Eu sabia que Sophia nutria sentimentos por mim, algo que eu nunca consegui retribuir apesar de que ficava com ela ocasionalmente e mantínhamos uma espécie de relacionamento, nada oficial, pelo menos para mim.
-O problema é que ele quer me arrastar para as montanhas e eu obviamente tenho coisas mais interessantes a fazer. -Falei pouco animado, lançando um olhar para meu amigo.
Mantive o braço sobre o ombro de Sophia apenas por comodidade, apesar de não ter sentimentos por ela, não podia negar que ela era legal comigo e eu não faria algo como dispensa-la na frente dos outros.
-Iria ser muito bacana se todos fossemos. Estamos de férias e é verão, quando vamos poder repetir isso de novo? -Iris falou indignada, rebolando os grandes cabelos loiros de um lado para outro.
Na verdade ela era muito patricinha para gostar de fazer uma trilha, mas desde que Caleb estivesse, ela aceitaria qualquer merda.
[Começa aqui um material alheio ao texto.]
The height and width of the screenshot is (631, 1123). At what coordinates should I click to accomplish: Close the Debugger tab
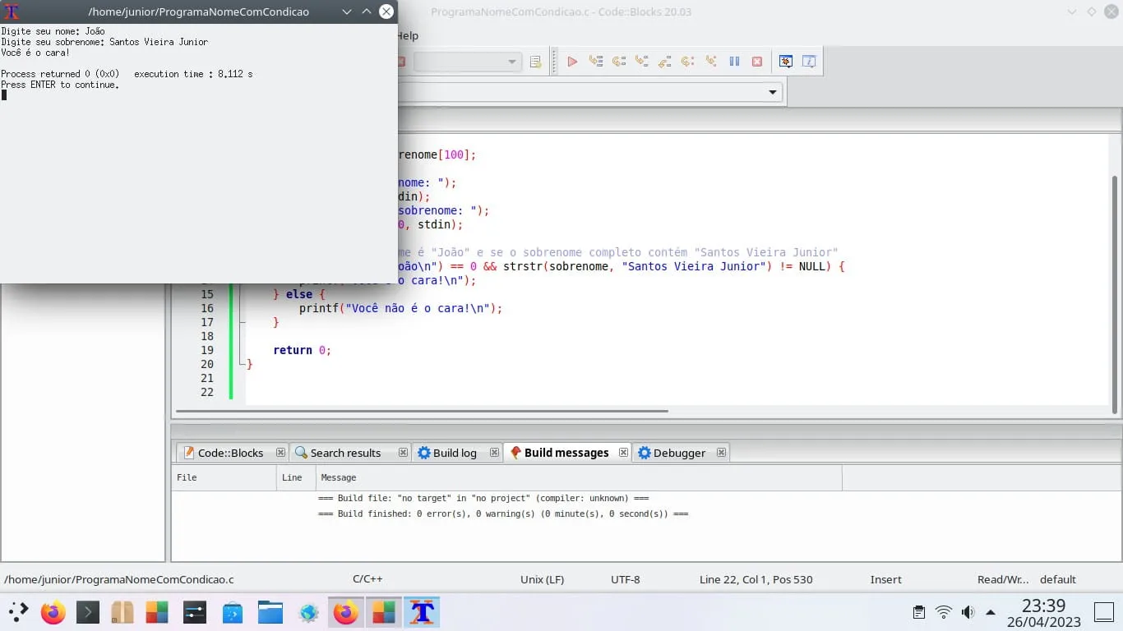721,453
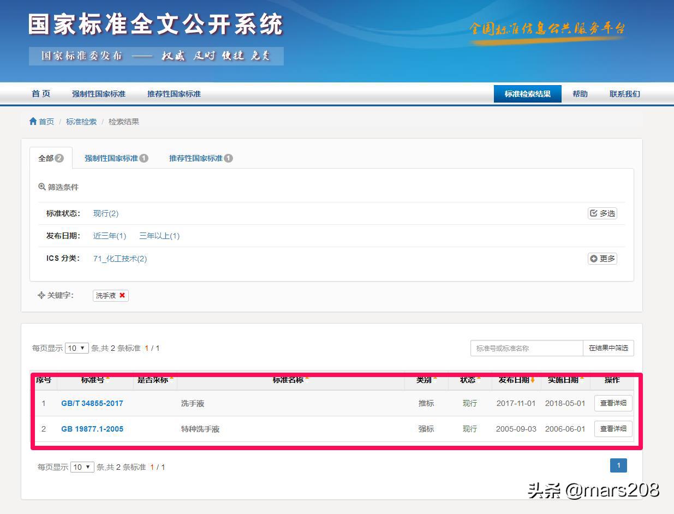The image size is (674, 514).
Task: Expand more ICS categories with 更多
Action: point(602,258)
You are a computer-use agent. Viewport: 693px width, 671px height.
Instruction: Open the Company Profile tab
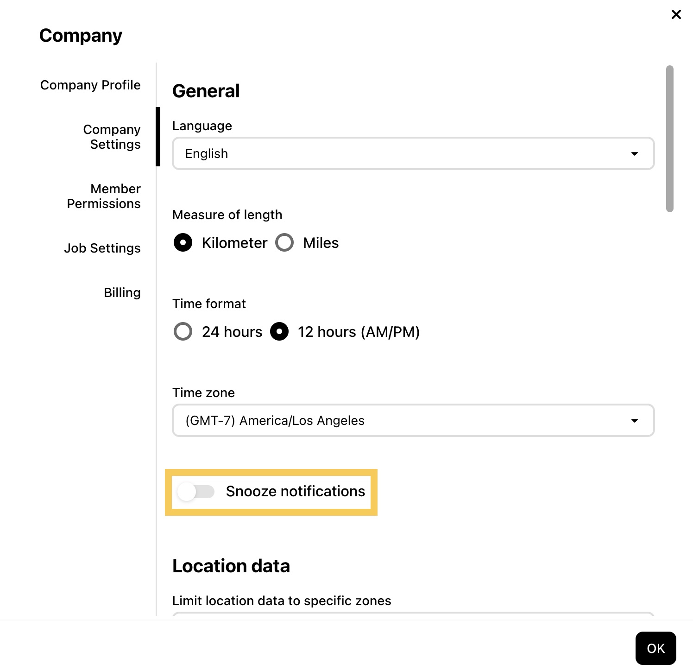click(x=90, y=85)
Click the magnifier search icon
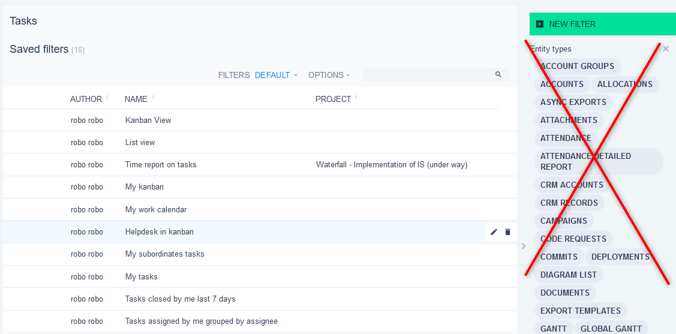Image resolution: width=676 pixels, height=334 pixels. point(498,75)
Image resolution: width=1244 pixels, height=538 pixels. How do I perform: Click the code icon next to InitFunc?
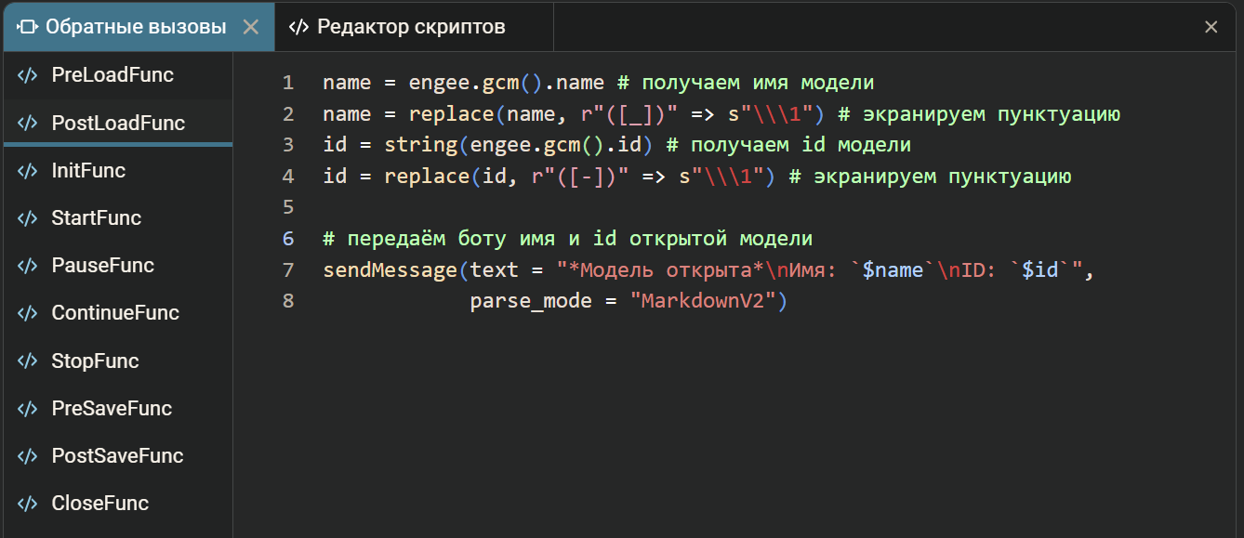28,171
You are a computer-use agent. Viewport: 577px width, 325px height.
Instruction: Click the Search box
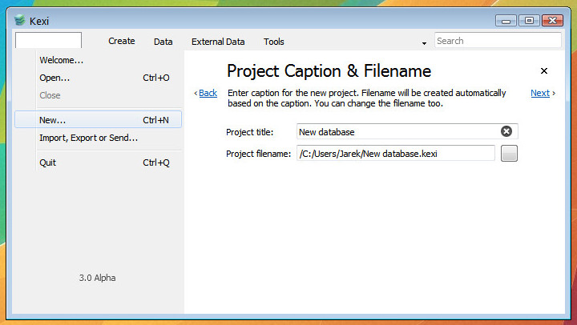pyautogui.click(x=497, y=41)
Esse é o problema do amor: você nunca pode escolher por quem vai se apaixonar e isso faz com que você se apaixone justamente por alguém que não pode nunca te amar de volta. Disso eu entendia muito bem.
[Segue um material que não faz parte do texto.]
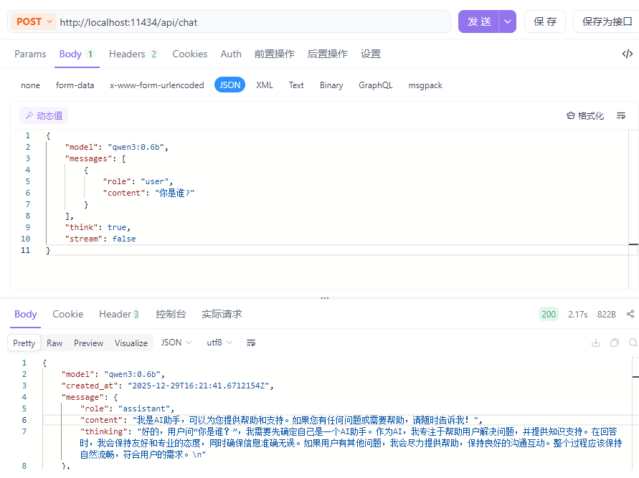Open the 控制台 console tab

[171, 314]
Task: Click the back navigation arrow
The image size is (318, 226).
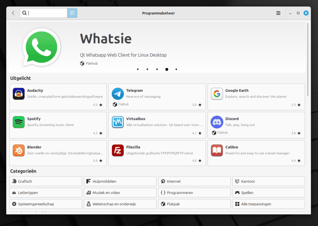Action: pos(13,13)
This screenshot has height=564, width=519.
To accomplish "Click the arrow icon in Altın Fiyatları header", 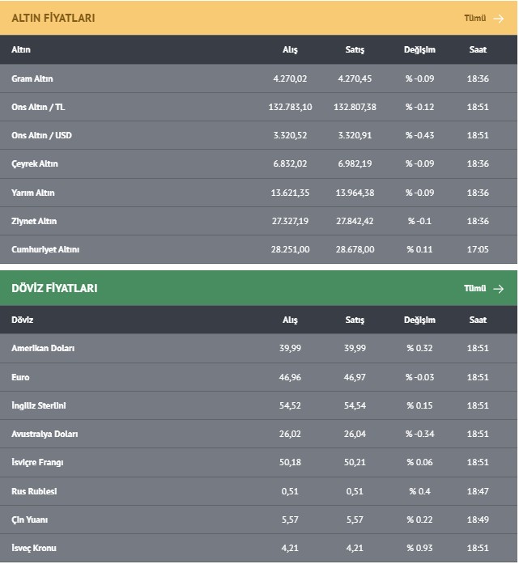I will 499,19.
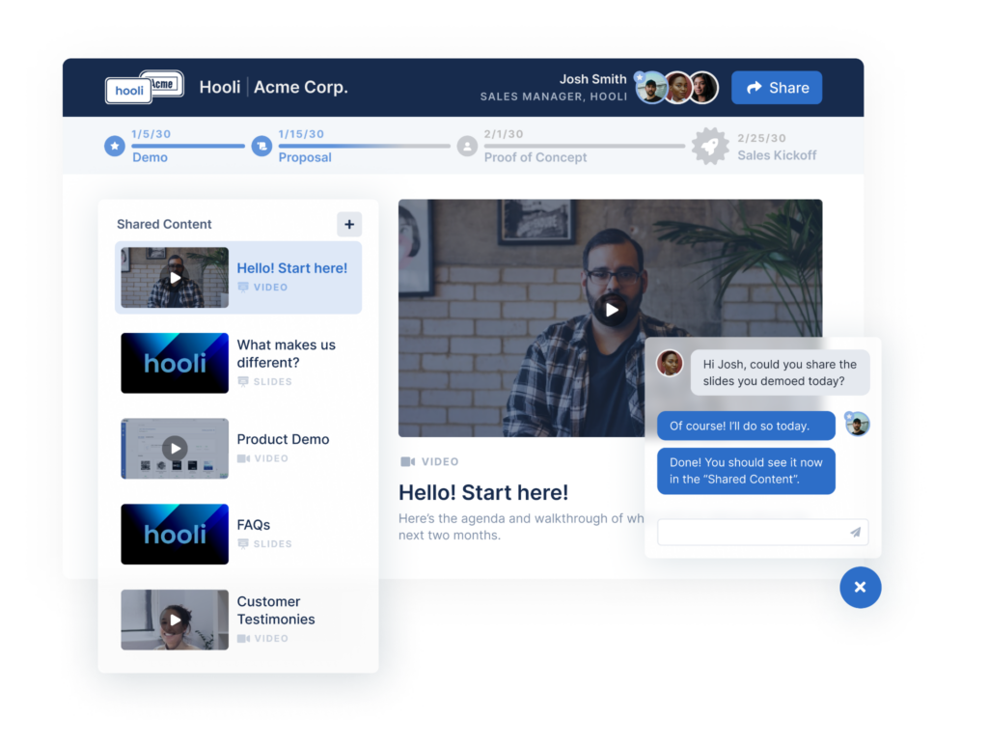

-Certo. Não vou mais insistir no assunto. Vai rolar a minha carona para casa hoje? -Caleb falou esfregando as mãos juntas.
Eu apenas dei de ombros e então as garotas se despediram seguindo caminho através do estacionamento da UV.
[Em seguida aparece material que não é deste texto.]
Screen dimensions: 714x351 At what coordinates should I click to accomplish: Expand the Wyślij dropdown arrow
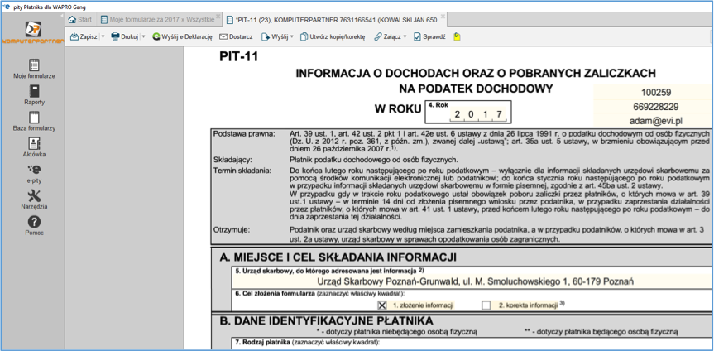click(x=291, y=36)
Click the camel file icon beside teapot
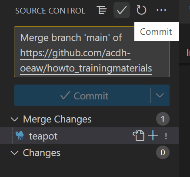The image size is (190, 177). point(20,136)
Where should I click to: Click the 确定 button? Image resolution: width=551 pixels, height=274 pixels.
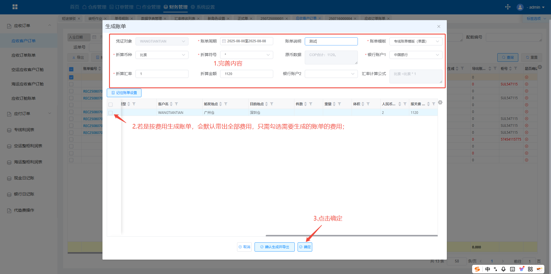point(305,247)
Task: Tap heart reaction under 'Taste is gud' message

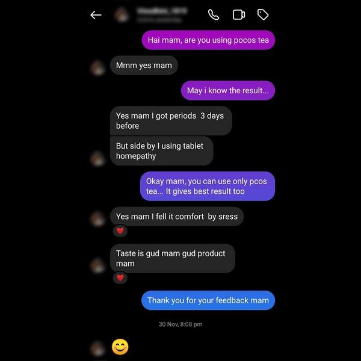Action: tap(120, 278)
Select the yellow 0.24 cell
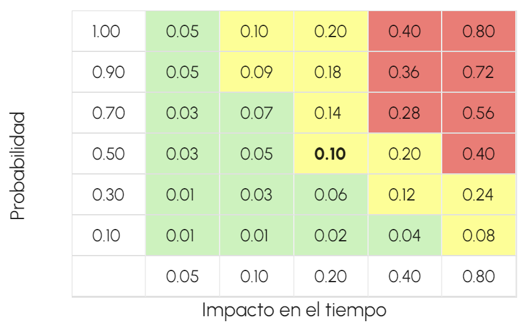 (x=478, y=195)
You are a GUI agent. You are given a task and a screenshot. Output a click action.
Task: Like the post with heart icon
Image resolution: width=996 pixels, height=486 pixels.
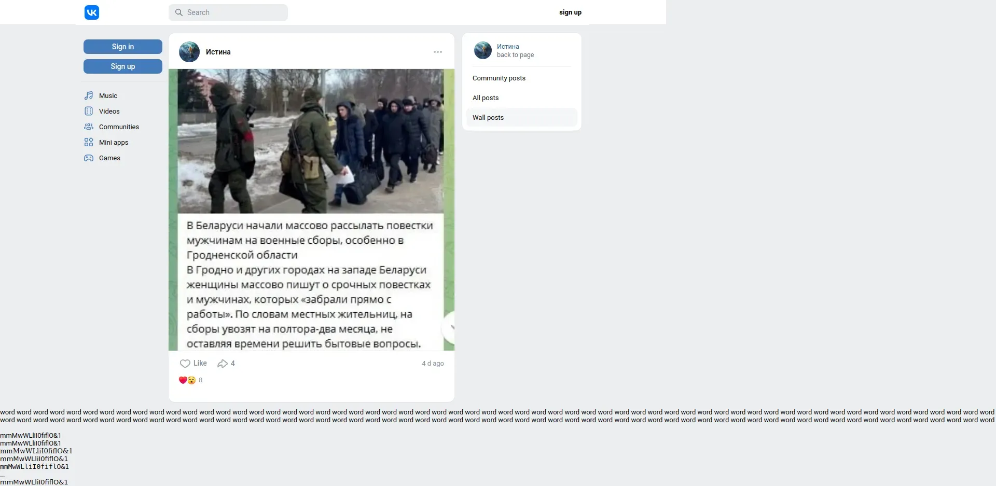tap(185, 364)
Encarei minha picape ali parada e fiz uma anotação mental para que não esquecesse de avaliar o motor ao longo da semana. Um detalhe sobre mim é que só há duas coisas materiais que eu prezo bastante, o console de vídeo game e o meu carro.
Geralmente assim que você faz dezesseis anos seus pais lhe dão de presente um carro novo, ou o antigo da família, mas no meu caso não foi bem assim, meus pais tinham condições de me dar um, mas eu havia juntado um bom dinheiro com minha oficina improvisada e comprei o meu próprio. Sempre tive facilidade com carros, motores e manutenções em geral e aproveitei esse talento para abrir meu negócio, não era exatamente uma máquina de dinheiro, mas eu conseguia grana consertando os carros dos vizinhos quando davam problema.
Foi quando comprei a picape Ford 1990, era uma lata velha no início e me dava muito trabalho ainda, vendo que eu sempre tinha algo pendente para fazer com ela, mas era algo que eu não conseguia me livrar, digamos que eu gostava de me manter ocupado e o que melhor do que consertar todo dia meu carro imprestável?
Eu e Caleb subimos e eu virei a chave da ignição velha fazendo o motor roncar feito uma locomotiva, depois saímos para pegar a estrada. Ele era meu melhor amigo da faculdade e nos conhecíamos a muito tempo desde a escola para ser sincero e fazíamos o mesmo curso de economia na universidade de Vancouver.
Na maior parte do tempo eu gostava de conversar com ele, inclusive boa parte das merdas da minha vida ele sabia, embora quase nunca tocassemos no assunto.
-Caramba, você tem que ver isso. -Ele disse encarando o celular parecendo embasbacado com qualquer coisa que tenha visto lá.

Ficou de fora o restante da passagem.